— Selected text —
'''
“Above all, we want them to have fun, be creative.” Rick Settoon, Southeastern television station general manager
HAMMOND — Joseph Catalanello, a sophomore at Ponchatoula High School, wasn’t thinking of choosing a career in television production until he set foot on the set of the Southeastern Channel last week.
He now says it’s an option.
Catalanello and two other high school students explored the makings of television journalism by producing news story packages during Southeastern Louisiana University’s Zoom Into Television, Zoom Into Careers. The four-day workshop gave students a chance to see first-hand how newscasts are produced, said station General Manager Rick Settoon.
The students, led by members of an award-winning station, edited, reported, produced and anchored their own news casts, Settoon said.
The challenge, Settoon said, was to condense the information into four days.
While Catalanello said he would have preferred the workshop last more than four days, he now knows “what they do behind the scenes.”
Paige De Leo, 15, a student at Fontainebleau High School in Mandeville, said she is interested in directing movies but that this “would definitely be an option.”
“I learned how to talk in front of the camera, and also learned the process of doing a news story, and how much work goes into it,” De Leo said.
Luke Orlando, 13, said he enrolled in Zoom Into Television because “I might want to do this.”
The St. Thomas Aquinas freshman said he is interested in editing as a profession.
Each summer, junior high and high school students can explore the exciting fields of culinary arts, inventing, photography, television and theater at SLU through the Zoom into Careers workshops.
'''
— Given data —
'''
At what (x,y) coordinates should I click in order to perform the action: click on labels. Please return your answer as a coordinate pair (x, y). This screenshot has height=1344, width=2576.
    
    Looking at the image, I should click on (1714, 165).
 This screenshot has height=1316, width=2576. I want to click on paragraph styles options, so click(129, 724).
'''
— Tasks —
A: In the article on the Zoom Into Television workshop, why did Luke Orlando sign up? Answer in one to three sentences.
B: Can you reproduce the passage of the workshop article between "Paige De Leo, 15, a" and "De Leo said.", inclusive?

— Exercise solutions —
A: Luke Orlando enrolled in Zoom Into Television because, as he put it, "I might want to do this." He said he is interested in editing as a profession.

B:
Paige De Leo, 15, a student at Fontainebleau High School in Mandeville, said she is interested in directing movies but that this “would definitely be an option.”
“I learned how to talk in front of the camera, and also learned the process of doing a news story, and how much work goes into it,” De Leo said.